Personal information
- Full name: Nicolai Flø Jepsen
- Date of birth: 25 September 1995 (age 30)
- Place of birth: Ry, Denmark
- Height: 1.90 m (6 ft 3 in)
- Position: Goalkeeper

Team information
- Current team: Sønderjyske
- Number: 1

Youth career
- 2006–2014: Silkeborg

Senior career*
- Years: Team / Apps / (Gls)
- 2014–2016: Silkeborg / 0 / (0)
- 2016–2020: Vendsyssel / 77 / (0)
- 2020–: Sønderjyske / 85 / (0)

= Nicolai Flø =

Danish footballer (born 1995)

Nicolai Flø Jepsen (/da/; born 25 September 1995) is a Danish professional footballer who plays as a goalkeeper for Sønderjyske.

==Club career==

===Silkeborg IF===
After having played youth football for Silkeborg IF, Flø was promoted to the first team on 23 May 2014, where he signed a professional contract. He signed a two-year contract. On 1 June 2016, after spending two years as a backup behind first goalkeeper, Thomas Nørgaard, it was announced that he would leave the club on a free transfer.

===Vendsyssel FF===
On 12 June 2016, Flø joined Vendsyssel FF on a two-year deal. Flø made his professional first-team debut on 24 July 2016, starting in a 1-0 home defeat against HB Køge. Afterwards, he stated that he wanted to play as a starter, and that he regarded the competition with fellow Vendsyssel-goalkeeper, Simon Enevoldsen as "healthy".

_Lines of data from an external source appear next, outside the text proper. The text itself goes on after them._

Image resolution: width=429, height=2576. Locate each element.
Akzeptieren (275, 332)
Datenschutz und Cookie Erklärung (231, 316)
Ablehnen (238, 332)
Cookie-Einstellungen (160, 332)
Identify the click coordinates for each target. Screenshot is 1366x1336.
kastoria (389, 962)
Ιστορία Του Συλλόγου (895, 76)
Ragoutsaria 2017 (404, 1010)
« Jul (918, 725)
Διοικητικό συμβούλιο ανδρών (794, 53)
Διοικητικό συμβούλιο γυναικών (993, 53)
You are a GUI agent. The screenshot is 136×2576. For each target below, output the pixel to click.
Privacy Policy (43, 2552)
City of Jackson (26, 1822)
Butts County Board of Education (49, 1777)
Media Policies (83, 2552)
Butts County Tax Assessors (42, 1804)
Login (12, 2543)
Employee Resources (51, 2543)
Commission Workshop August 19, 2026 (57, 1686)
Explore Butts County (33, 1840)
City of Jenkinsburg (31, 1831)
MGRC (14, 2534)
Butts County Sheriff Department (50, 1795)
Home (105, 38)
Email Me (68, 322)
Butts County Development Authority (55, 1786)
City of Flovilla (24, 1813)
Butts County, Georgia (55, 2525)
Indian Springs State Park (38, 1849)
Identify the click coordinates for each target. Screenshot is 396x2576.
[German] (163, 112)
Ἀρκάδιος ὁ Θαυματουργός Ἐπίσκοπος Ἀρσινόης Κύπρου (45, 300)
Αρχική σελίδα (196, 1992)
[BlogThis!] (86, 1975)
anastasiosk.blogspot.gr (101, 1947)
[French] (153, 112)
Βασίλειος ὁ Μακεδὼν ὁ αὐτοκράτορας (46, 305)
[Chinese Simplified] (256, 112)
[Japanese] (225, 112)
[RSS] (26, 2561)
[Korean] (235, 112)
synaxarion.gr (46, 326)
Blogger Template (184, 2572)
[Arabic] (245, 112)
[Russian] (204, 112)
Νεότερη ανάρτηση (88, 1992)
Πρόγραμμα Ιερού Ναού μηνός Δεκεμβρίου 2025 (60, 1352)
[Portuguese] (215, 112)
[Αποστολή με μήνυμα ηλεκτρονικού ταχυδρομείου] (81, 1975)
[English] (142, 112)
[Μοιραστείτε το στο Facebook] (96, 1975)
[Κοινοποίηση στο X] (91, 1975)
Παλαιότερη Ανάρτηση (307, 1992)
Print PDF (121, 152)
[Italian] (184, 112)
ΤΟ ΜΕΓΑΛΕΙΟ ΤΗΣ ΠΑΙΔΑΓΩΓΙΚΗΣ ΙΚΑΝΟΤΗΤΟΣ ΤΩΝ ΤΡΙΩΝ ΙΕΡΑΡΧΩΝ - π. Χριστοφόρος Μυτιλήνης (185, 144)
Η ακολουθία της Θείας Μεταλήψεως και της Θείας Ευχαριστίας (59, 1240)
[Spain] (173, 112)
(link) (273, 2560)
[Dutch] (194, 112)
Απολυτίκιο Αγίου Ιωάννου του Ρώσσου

On 20 February 2018, Flø signed a new contract with Vendsyssel, keeping him at the club until 2020. At the end of the 2017-18 season, Flø and Vendsyssel FF reached promotion to the Danish Superliga after reaching third place during regular season and beating Lyngby Boldklub over two matches in a direct battle for a spot in the Superliga. On 27 May 2018, in the second and final match against Lyngby, Flø saved a penalty by Herolind Shala in a match that ended in a 3-1 win for Vendsyssel. Thereby, Vendsyssel FF secured promotion to the Superliga for the first time in the history of the club.

===Sønderjyske===
On 13 August 2020, Flø moved to Sønderjyske on a free transfer, signing a two-year deal.
On 9 December 2025, Flø extended his contract with Sønderjyske until 30 June 2029.